# connecting old BX cable to new romex wiring



## drewdin (Dec 24, 2012)

Hi Guys,

I am replacing some wiring, the wires are from the 50's, I believe its BX cabling. My problem is that the old wires are wrapped in cloth inside of flexible metal conduit without a ground.

The new wires of course are line, neutral and ground in a jacket. How can I get the ground from the new cable to connect to the old casing of the cable, do I even connect it?

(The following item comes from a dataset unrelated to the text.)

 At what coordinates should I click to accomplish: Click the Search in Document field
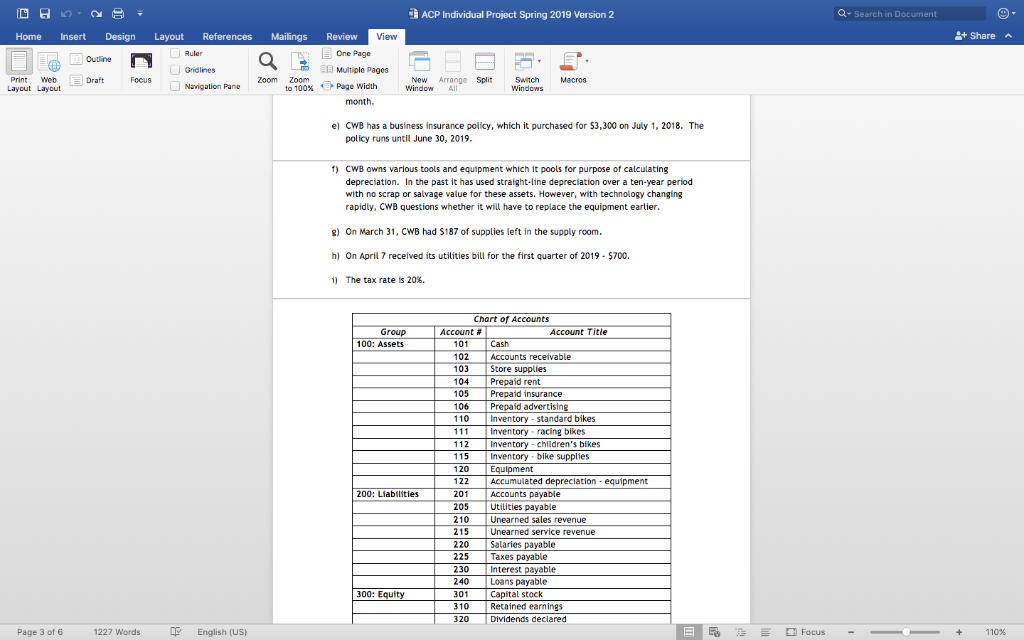click(x=909, y=12)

I was thinking that I would get a metal gang box, connect the ground to the metal box and then connect the old cable to the box to keep the ground going, is that correct? Thanks


----------



## JoeD (Dec 24, 2012)

If no ground present you are not permitted to extend or alter the circuit. It could be possible that the sheath is capable of being used as the ground.


----------



## drewdin (Dec 24, 2012)

Thanks JoeD, that was my question. So if I use a metal box and connect the ground to the sheath I should be good.


----------



## nealtw (Dec 24, 2012)

As long as the wrap is grounded somewhere!


----------



## Parrothead (Dec 25, 2012)

FWIW, you can not use a plastic box with BX or MC cable. You must use a metal box with the proper fittings.


----------



## drewdin (Dec 27, 2012)

@Parrothead I did replace the plastic box with BX and romex connector fittings. When I saw this I knew it wasn't correct, that's why I posted. Thanks for the help


----------



## drewdin (Jan 2, 2013)

I was able to open the wall and replace all of the old BX/armored cable with new romex. So i ended up staying with the plastic box and cover, thanks for the help.


----------